Brano da leggere
◇ ◇ ◇ ◇
Al di là delle speculazioni, le autorità della capitale permetteranno alle scuole primarie e secondarie di riprendere le lezioni in presenza, segno di un allentamento delle restrizioni e di un miglioramento della situazione epidemica. A Shanghai, il capo del partito di Shanghai ha dichiarato la vittoria sul Covid-19, dopo che la città ha segnalato per la prima volta zero nuovi casi locali in due mesi. G7

L’alto costo economico e sociale della politica Zero Covid

I cittadini cinesi sanno quanto sia alto il costo della politica Zero Covid. Un’indagine nazionale sugli effetti psicologici della pandemia, condotta nel 2020, ha rilevato che il 35 per cento degli oltre 52mila intervistati ha sperimentato ansia e depressione. In un articolo pubblicato da General Psychiatry nel febbraio 2020, una squadra di ricercatori cinesi, guidata da Qiu Jianyin dello Shanghai Mental Health Center, ha constatato come le misure anti-pandemiche adottate dal governo di Pechino abbiano innescato una serie di problemi psicologici per i cinesi. Secondo lo studio, i disturbi più frequenti sono stati attacchi di panico, ansia e depressione: come sperimentato in tutto il mondo, i giovani, gli anziani, le donne e i lavoratori migranti sono i soggetti più vulnerabili. A peggiorare la già critica situazione è stata la politica cinese di Zero Covid. Un sondaggio condotto su oltre mille residenti di Shanghai da Data-Humanism ha suggerito che il 40 per cento degli intervistati era sull’orlo della depressione dopo due settimane dall’inizio del lockdown, sopra la media globale. Si tratta di un trauma psicologico collettivo che, secondo alcuni studiosi, sarà assimilato solo con il passare del tempo.

Un editoriale della rivista The Lancet pubblicato l’11 giugno ha messo in allerta sull’alto costo umano della strategia dinamica zero-Covid della Cina. “Questo costo continuerà a essere pagato in futuro, con l’ombra della malattia mentale che influenzerà negativamente la cultura e l’economia cinese negli anni a venire”, si legge. Dopo gli estenuanti lockdown dettati dalla politica Zero Covid, è emersa una nuova tendenza sociale: “runxue”, cioè lo studio su come uscire per sempre dalla Cina. Il fenomeno evidenzia come i cinesi siano profondamente frustrati a causa della politica voluta dal presidente Xi, che fa dipendere le libertà quotidiane dei cittadini dall’esito dei tamponi. Ma la lotta all’epidemia ha fatto emergere anche ansie legate alla incertezza di continuare ad avere un lavoro e al calo dei redditi familiari, a fronte di un’economia che vacilla sull’orlo della recessione. Gli esperti lanciano un allarme: con un prolungamento delle misure Zero Covid, la leadership cinese rischia una rottura del “contratto sociale” del Partito Comunista Cinese con la società cinese, in particolare con la classe media urbana.
◇ ◇ ◇ ◇
Materiale di partenza
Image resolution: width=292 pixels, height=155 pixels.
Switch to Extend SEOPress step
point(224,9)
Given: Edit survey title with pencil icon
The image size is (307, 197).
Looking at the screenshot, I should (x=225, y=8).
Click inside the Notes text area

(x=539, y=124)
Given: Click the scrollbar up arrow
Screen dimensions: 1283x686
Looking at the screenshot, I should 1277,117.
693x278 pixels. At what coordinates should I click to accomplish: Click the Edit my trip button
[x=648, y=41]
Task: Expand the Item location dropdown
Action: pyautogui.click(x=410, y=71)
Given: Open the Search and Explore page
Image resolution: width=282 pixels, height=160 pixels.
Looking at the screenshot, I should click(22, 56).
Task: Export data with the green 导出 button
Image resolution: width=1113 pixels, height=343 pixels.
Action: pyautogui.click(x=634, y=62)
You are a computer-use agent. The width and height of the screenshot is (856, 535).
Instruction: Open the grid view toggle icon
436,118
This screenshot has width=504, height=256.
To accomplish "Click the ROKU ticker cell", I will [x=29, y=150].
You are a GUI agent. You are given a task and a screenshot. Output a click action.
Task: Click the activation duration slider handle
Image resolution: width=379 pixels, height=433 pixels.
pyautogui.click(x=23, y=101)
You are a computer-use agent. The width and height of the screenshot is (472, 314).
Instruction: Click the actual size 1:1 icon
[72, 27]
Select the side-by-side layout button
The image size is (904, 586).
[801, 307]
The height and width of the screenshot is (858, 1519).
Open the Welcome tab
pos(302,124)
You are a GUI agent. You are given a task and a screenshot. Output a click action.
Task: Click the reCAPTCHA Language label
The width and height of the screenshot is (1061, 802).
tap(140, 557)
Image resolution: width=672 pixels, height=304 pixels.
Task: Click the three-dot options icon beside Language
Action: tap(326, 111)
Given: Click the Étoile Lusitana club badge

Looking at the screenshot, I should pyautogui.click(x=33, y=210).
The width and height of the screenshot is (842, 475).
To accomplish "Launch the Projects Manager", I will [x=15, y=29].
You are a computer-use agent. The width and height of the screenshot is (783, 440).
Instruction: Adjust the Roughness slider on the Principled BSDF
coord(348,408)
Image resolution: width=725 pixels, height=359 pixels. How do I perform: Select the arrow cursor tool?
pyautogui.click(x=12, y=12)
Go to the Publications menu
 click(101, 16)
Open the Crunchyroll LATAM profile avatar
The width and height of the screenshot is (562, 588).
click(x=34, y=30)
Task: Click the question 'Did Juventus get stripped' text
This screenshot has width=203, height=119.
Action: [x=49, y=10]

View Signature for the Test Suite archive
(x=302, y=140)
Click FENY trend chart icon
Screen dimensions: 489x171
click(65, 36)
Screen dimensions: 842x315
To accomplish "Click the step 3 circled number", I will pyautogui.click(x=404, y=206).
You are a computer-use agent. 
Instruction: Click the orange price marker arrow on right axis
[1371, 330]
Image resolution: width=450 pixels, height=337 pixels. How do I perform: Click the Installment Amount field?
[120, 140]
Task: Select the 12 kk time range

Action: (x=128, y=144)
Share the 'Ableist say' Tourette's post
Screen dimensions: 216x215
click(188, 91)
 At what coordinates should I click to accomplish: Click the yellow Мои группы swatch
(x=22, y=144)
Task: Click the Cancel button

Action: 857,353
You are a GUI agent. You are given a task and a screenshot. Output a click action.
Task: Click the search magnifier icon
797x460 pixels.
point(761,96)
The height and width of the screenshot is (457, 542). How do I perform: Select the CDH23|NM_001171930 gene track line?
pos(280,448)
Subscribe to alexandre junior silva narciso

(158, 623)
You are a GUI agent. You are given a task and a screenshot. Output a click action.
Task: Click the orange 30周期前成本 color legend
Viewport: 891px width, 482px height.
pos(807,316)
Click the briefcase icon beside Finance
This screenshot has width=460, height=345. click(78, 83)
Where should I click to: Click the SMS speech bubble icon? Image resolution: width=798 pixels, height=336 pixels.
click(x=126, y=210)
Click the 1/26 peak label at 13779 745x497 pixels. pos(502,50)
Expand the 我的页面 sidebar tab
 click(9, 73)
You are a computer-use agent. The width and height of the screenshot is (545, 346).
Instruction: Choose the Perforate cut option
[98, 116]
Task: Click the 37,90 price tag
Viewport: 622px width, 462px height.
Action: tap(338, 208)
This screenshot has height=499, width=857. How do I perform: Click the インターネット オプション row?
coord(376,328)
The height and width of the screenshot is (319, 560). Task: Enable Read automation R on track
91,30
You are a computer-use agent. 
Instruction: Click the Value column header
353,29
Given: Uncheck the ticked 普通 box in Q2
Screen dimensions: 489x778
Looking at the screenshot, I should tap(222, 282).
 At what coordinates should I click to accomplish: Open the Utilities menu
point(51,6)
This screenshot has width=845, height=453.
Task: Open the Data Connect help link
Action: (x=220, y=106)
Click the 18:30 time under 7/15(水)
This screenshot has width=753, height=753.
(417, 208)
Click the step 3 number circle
◇ ◇ ◇ ◇
Obiettivo
Risponda alle seguenti domande sul brano relativo alla politica Zero Covid:
(a) Quale percentuale degli oltre 52mila intervistati nell'indagine nazionale del 2020 ha sperimentato ansia e depressione?
(b) In quale data è stato pubblicato l'editoriale della rivista The Lancet?
(c) Che cosa si intende con il termine "runxue"?

Esito del compito
(a) Il 35 per cento.
(b) L'11 giugno.
(c) Lo studio su come uscire per sempre dalla Cina.